The question is: determine the value(s) of m in each equation so that the two roots are equal. My teacher told me to use a discriminant. What's that?

$\displaystyle x^2-6x+m=o$
$\displaystyle 4x^2+mx+25$

Determine the value(s) of n in each equation such that one root is triple the other root.

$\displaystyle 3x^2-4x+n=0$
$\displaystyle 4x^2+nx+27=0$

Help would be GREATLY appreaciated!!!

Thank you!

2. Originally Posted by nathan02079
The question is: determine the value(s) of m in each equation so that the two roots are equal. My teacher told me to use a discriminant. What's that?

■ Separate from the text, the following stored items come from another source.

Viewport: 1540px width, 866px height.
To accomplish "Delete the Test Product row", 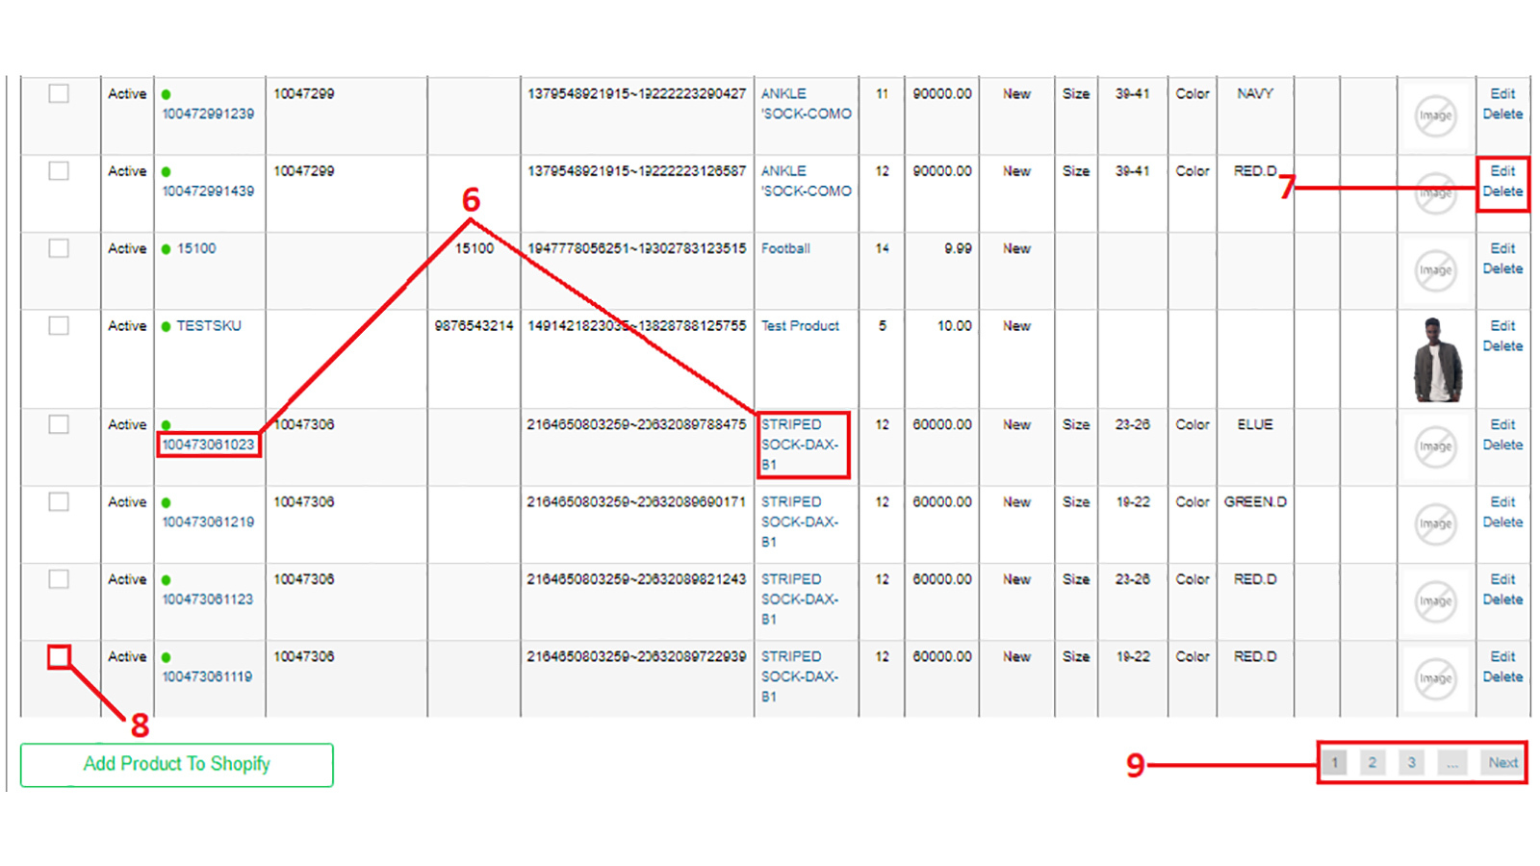I will pyautogui.click(x=1502, y=346).
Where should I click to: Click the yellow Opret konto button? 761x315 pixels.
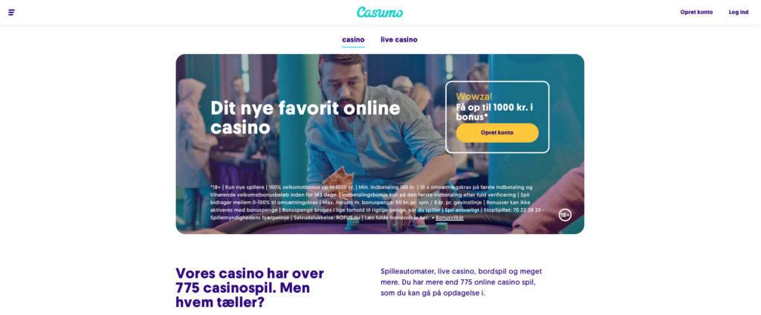(x=497, y=132)
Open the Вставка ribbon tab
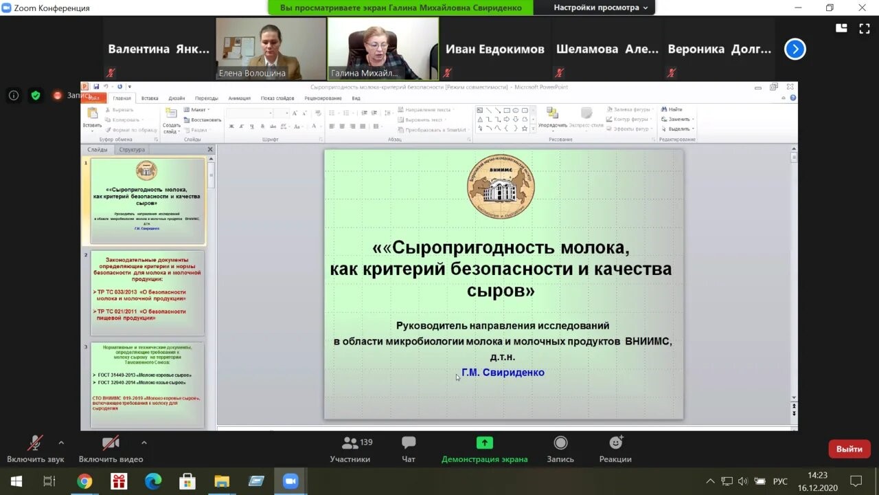Image resolution: width=879 pixels, height=495 pixels. 150,98
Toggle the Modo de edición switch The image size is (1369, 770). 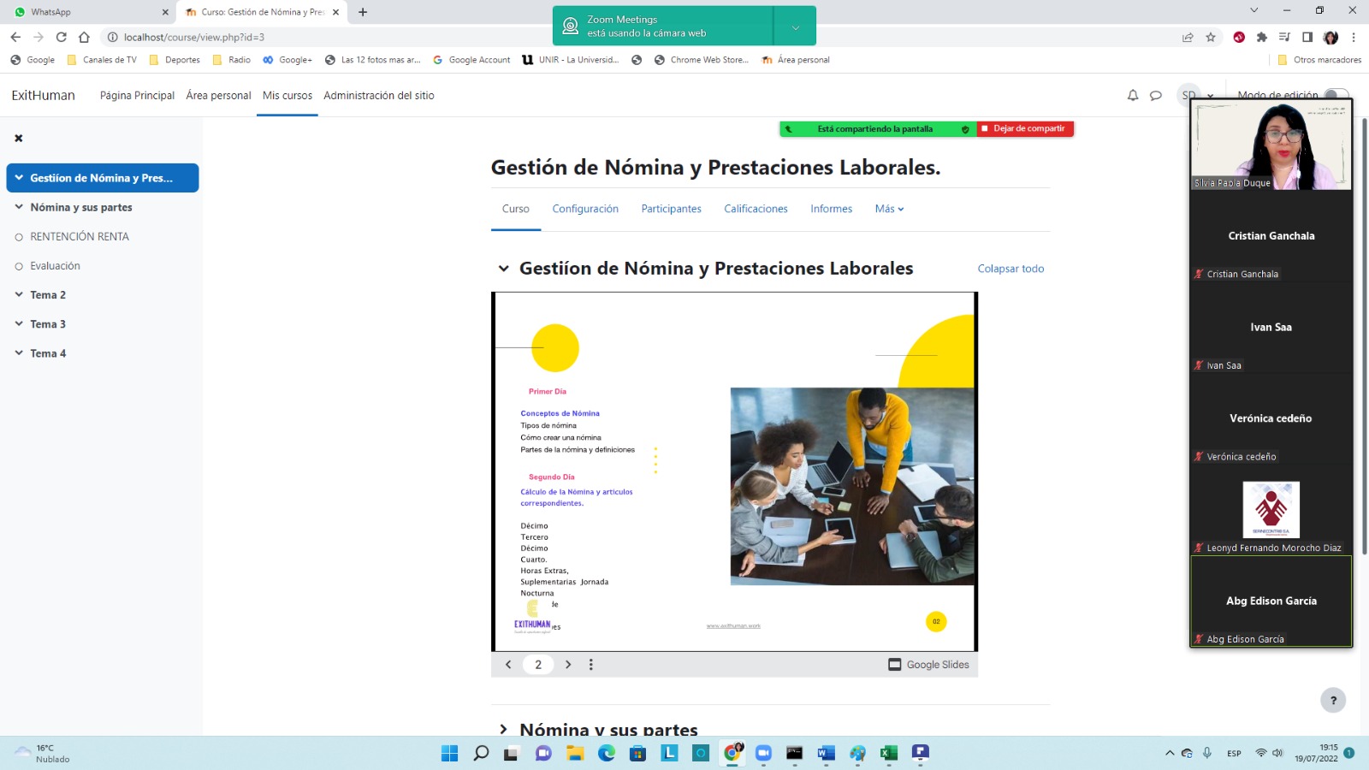(x=1335, y=95)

$\displaystyle x^2-6x+m=o$
$\displaystyle 4x^2+mx+25$

Determine the value(s) of n in each equation such that one root is triple the other root.

$\displaystyle 3x^2-4x+n=0$
$\displaystyle 4x^2+nx+27=0$

Help would be GREATLY appreaciated!!!

Thank you!

$\displaystyle ax^2+bx+c=0$

has the solutions:

$\displaystyle x = -\dfrac b{2a} \pm \dfrac1{2a} \sqrt{\underbrace{b^2-4ac}_{discriminant}}$

The discriminant is the term under the root-sign.

According to your first question you get:

$\displaystyle x^2-6x+m=0~\implies~x=3\pm\sqrt{9-m}$

To get only one result the discriminant must be zero. Therefore m must be 9. Then both roots are 3.

Do the second example in just the same way.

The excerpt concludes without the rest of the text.